LT: Can you offer one parting piece of advice to our readers, particularly novelists?
ARW: For me, the most important thing for aspiring (or established) novelists is the motivation behind the writing. Write for love. Write because you want to give something to the world, not because you’re expecting to get something in return. If it is the accolades or the ego boost you’re after, there isn’t going to be much to feed you through the ups and downs of writing well. If you’re writing because you want to give something to your audience, it puts you in the right place for accepting and implementing edits and rewrites. It raises your standards and it levels your expectations. The audience owes you nothing. You’re asking them to give up their reading time to let you create a brand new world in their head. You’re asking them to trust you as a companion in their beds and baths, through their darkest days and on their vacations. When you write from a place of service, you understand that is a privilege you have to earn. Everything else that goes into writing well flows from the why behind your writing. Write for love. Write for service. Write because it is the thing you can give, and only you can give.

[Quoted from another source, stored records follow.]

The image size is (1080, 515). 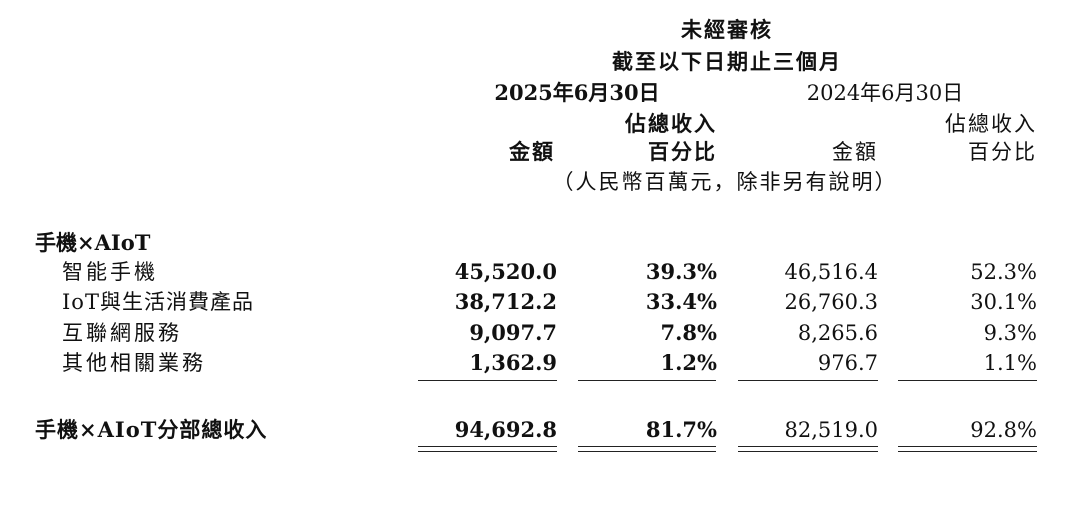 I want to click on cell: 7.8%, so click(x=689, y=332).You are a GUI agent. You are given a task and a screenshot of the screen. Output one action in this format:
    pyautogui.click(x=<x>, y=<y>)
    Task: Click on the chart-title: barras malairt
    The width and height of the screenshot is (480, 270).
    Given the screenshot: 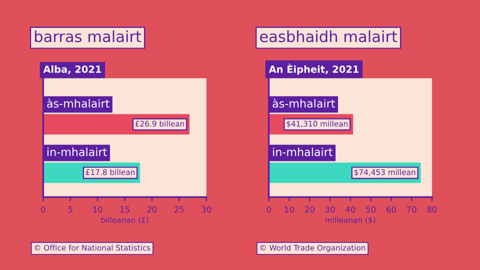 What is the action you would take?
    pyautogui.click(x=88, y=36)
    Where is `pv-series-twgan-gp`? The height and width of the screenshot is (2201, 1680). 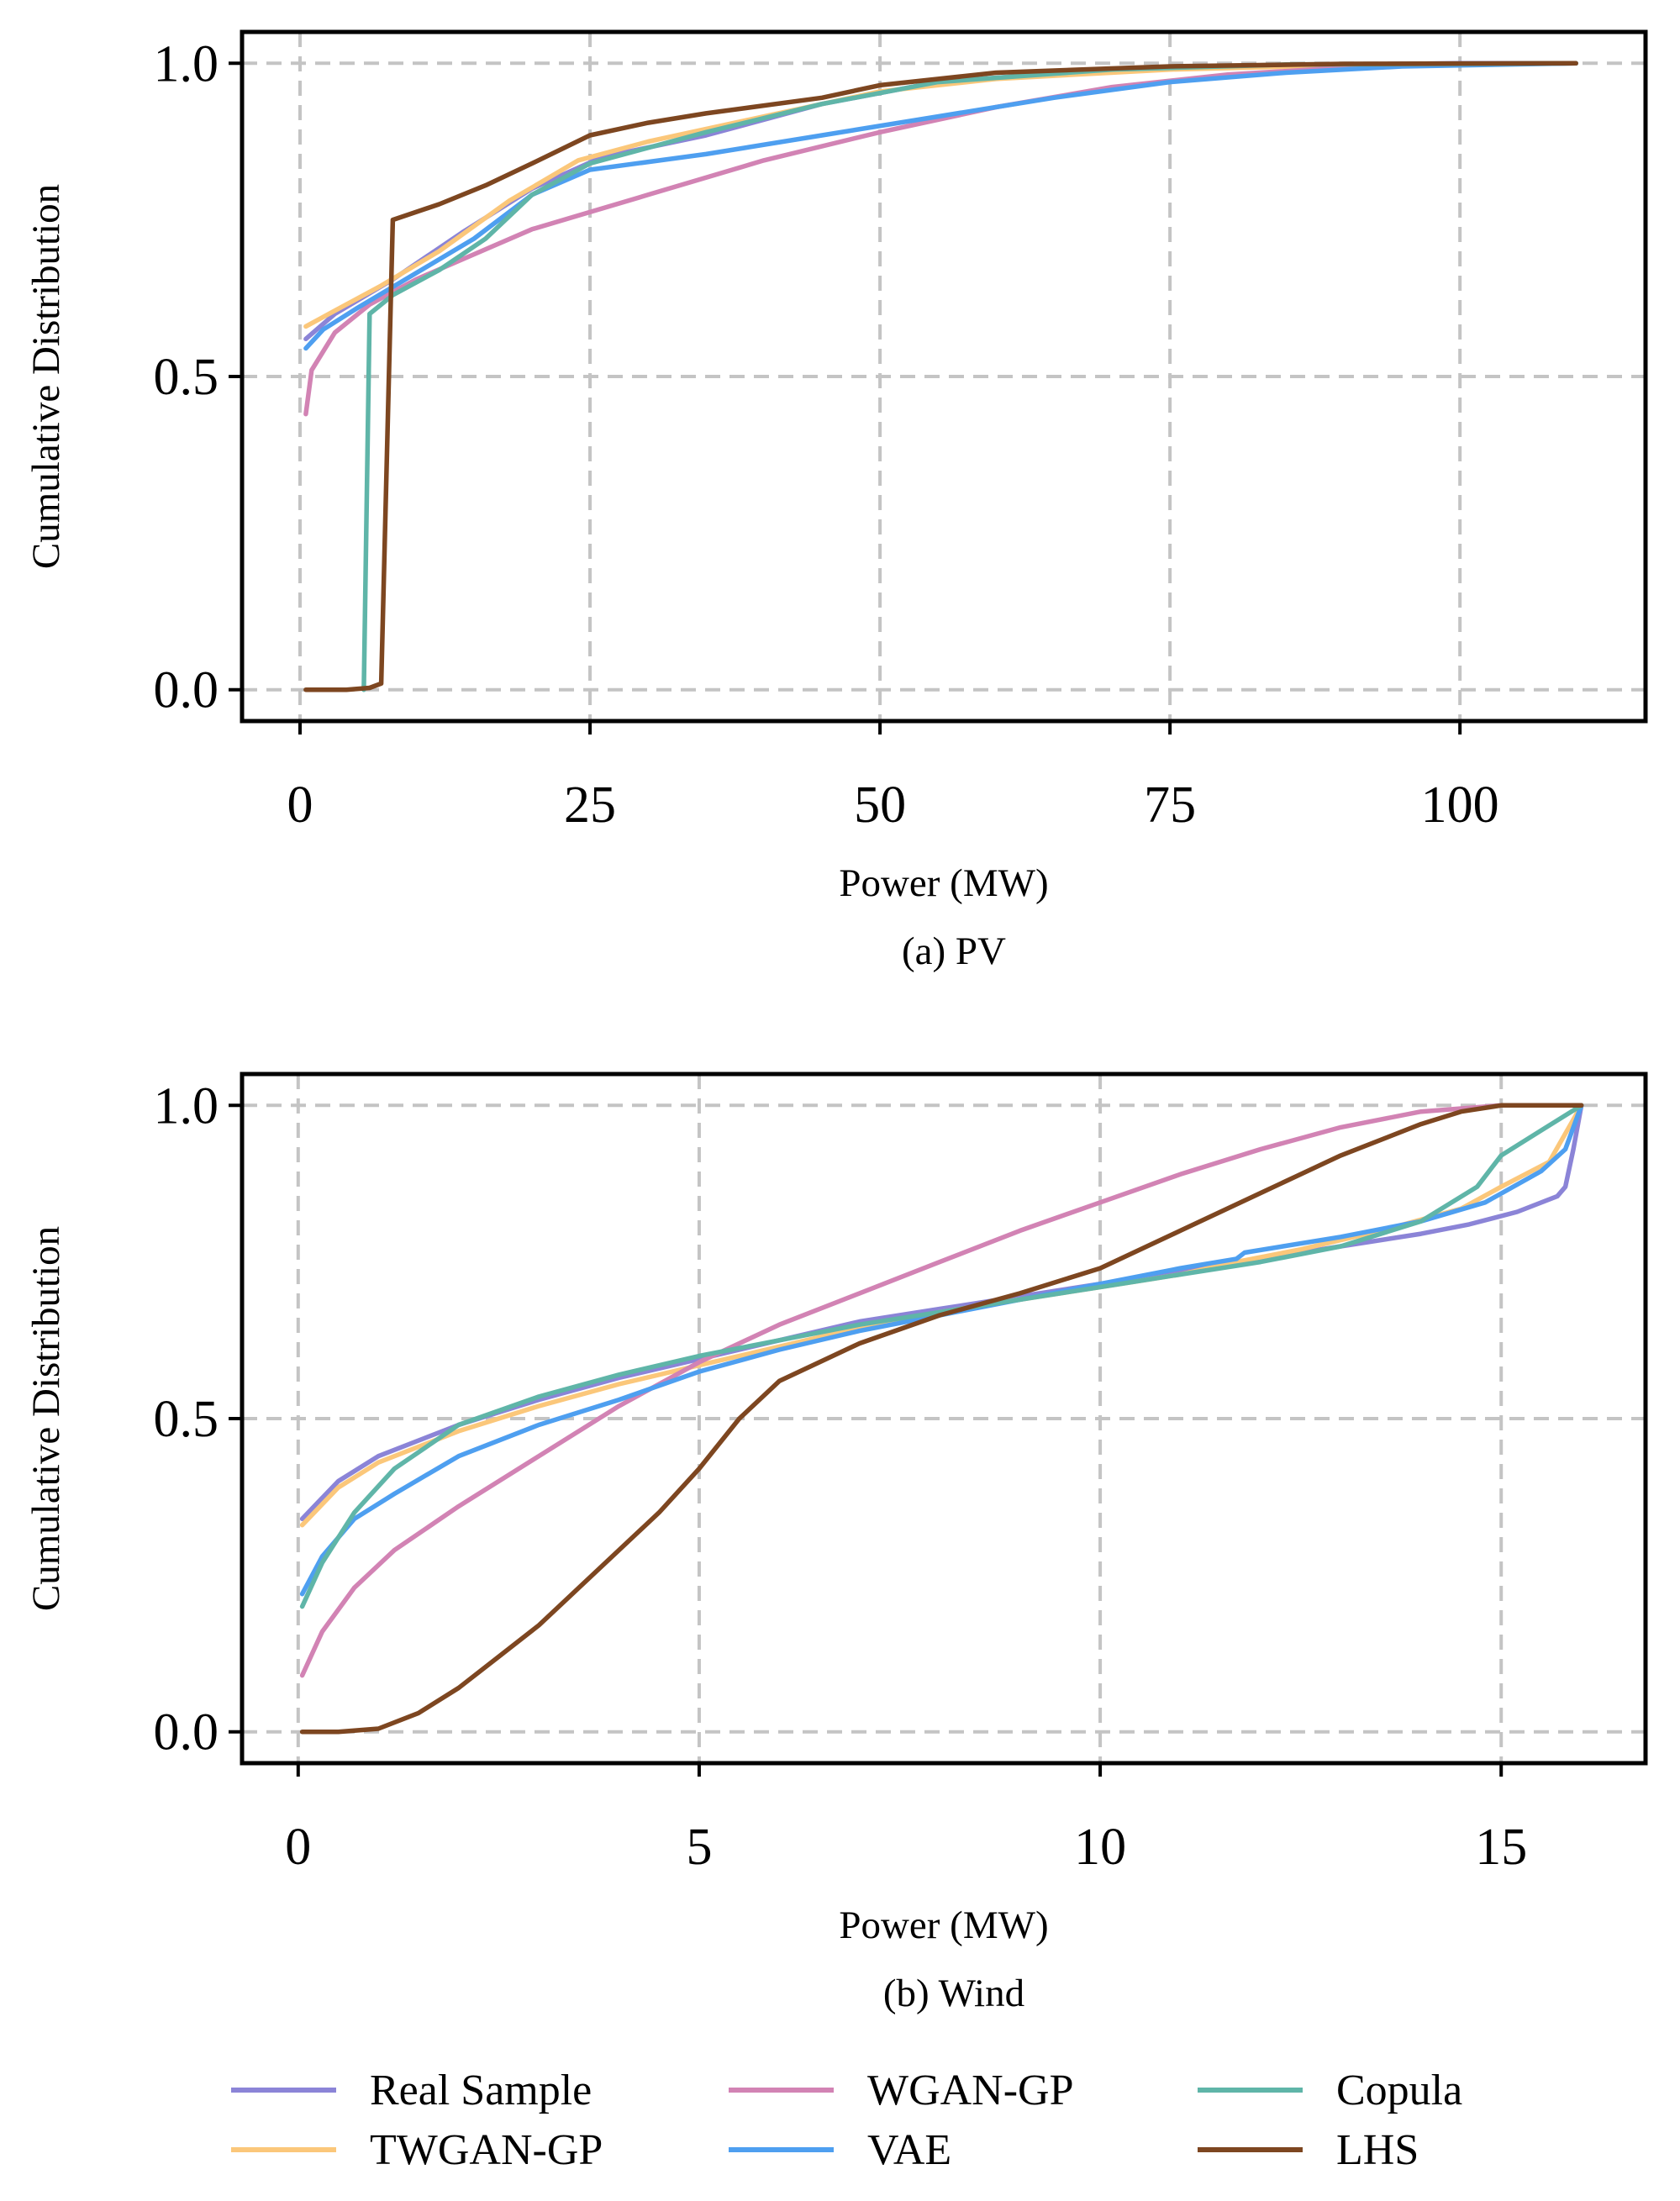
pv-series-twgan-gp is located at coordinates (940, 195). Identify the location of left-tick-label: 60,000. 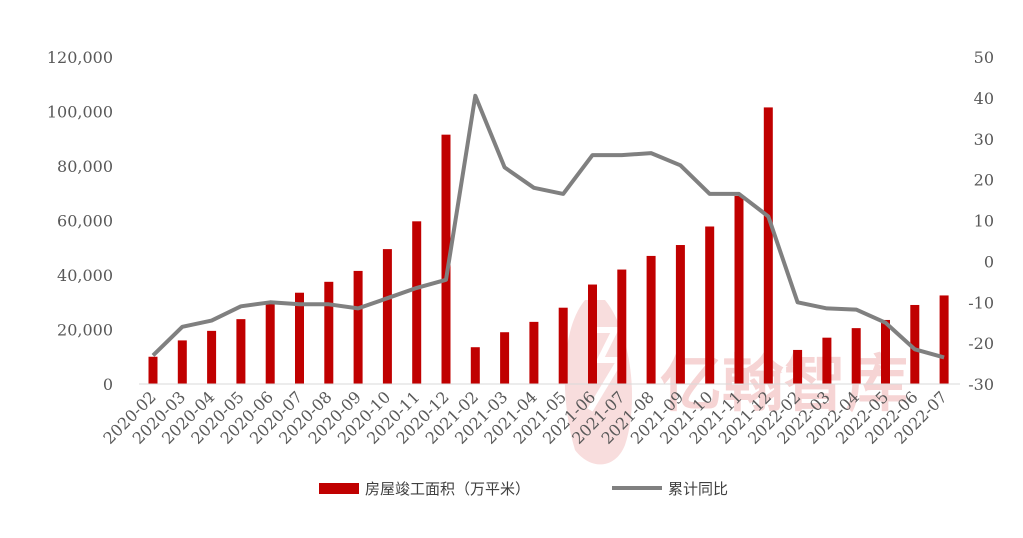
(85, 222).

LT: That’s so beautifully put. And I think a common thing we have to remind ourselves when ego gets in the way.
ARW; My adopted grandfather shared the following Martha Graham quote with me in a letter of encouragement that I keep with me and re-read often. He prefaced it by reminding me that it wasn’t my job to judge how worthy the gift was, it was only mine to give it to the best of my ability.
There is a vitality, a life force, an energy, a quickening, that is translated through you into action, and because there is only one of you in all time, this expression is unique.
Write because you want to serve, and the way your expression emerges into the world is through words. Give that expression everything you’ve got, and give it with love. The rest will follow.